▸ **GIVEN PASSAGE**:

Daily Mail

It’s up to you, 999 worker told mental patient just before he killed a man

- By Tom Payne t.payne@dailymail.co.uk

‘I’ll have to deal with him myself’

A MENTAL patient who called 999 to warn he would take the law into his own hands stabbed a man to death after a police call handler said: ‘ That’s entirely up to you.’

‘ Deluded and psychotic’ Derek Hancock, 42, killed Robert Cox at a hostel for mental patients just minutes after speaking to operator Susan Akerman.

Details of the call between Akerman and Hancock emerged at the inquest into Mr Cox’s death, which ended yesterday.

Last night, the police watchdog ordered the force to make changes, describing the training given to call handlers as ‘inadequate’.

Hancock was jailed for a minimum of four years and five months in December 2014 after admitting manslaught­er by diminished responsibi­lity, and Avon and Somerset Police sacked Akerman in March 2015 following an investigat­ion into the stabbing on the night of August 9, 2013.

▸ **EXERCISES TO COMPLETE**:
1 - Answer these questions using the article about the 999 call.
(a) Where did Derek Hancock kill Robert Cox?
(b) What word did the police watchdog use for the training given to call handlers?
(c) In what month and year did Avon and Somerset Police sack Susan Akerman?
2 - Say whether each statement agrees with the article about the 999 call. Answer yes or no and quote the words from the article that decide it.
(a) Derek Hancock was 42 years old.
(b) Hancock was jailed for a minimum of five years.
(c) The stabbing took place in 2014.
Answer using only the text above.

▸ **EXTRACTED MATERIAL**:
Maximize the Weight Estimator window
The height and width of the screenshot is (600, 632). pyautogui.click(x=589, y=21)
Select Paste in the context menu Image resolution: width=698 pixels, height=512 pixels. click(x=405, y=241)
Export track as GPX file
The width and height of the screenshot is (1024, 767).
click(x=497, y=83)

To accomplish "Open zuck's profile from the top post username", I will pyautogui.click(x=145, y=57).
--
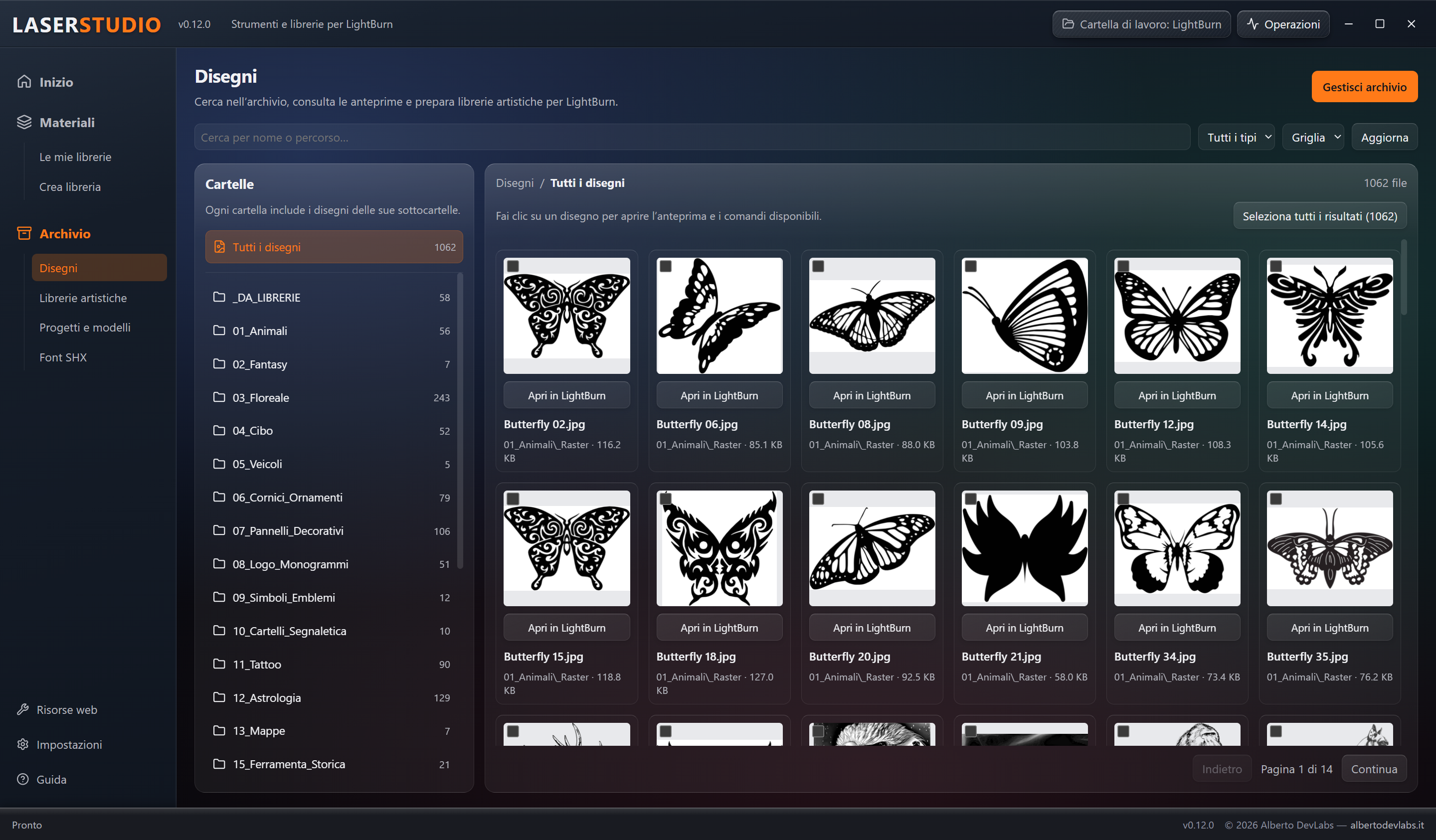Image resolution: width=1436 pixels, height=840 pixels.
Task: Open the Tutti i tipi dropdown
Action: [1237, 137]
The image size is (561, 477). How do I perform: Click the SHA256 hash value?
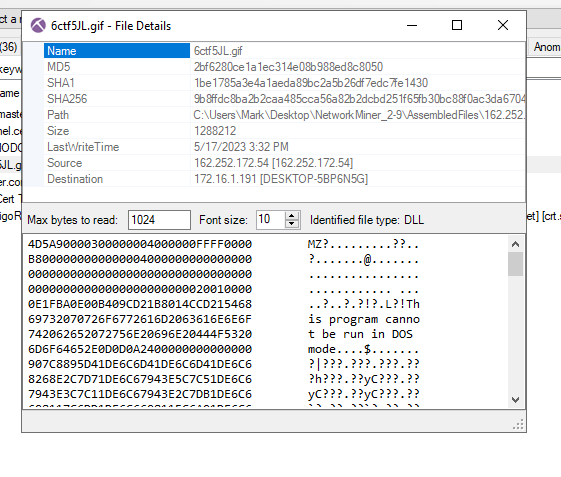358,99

▸ **SOLUTION LIST**:
1 -
(a) At a hostel for mental patients.
(b) Inadequate.
(c) March 2015.

2 -
(a) Yes: "Derek Hancock, 42"
(b) No: "jailed for a minimum of four years and five months"
(c) No: "the stabbing on the night of August 9, 2013"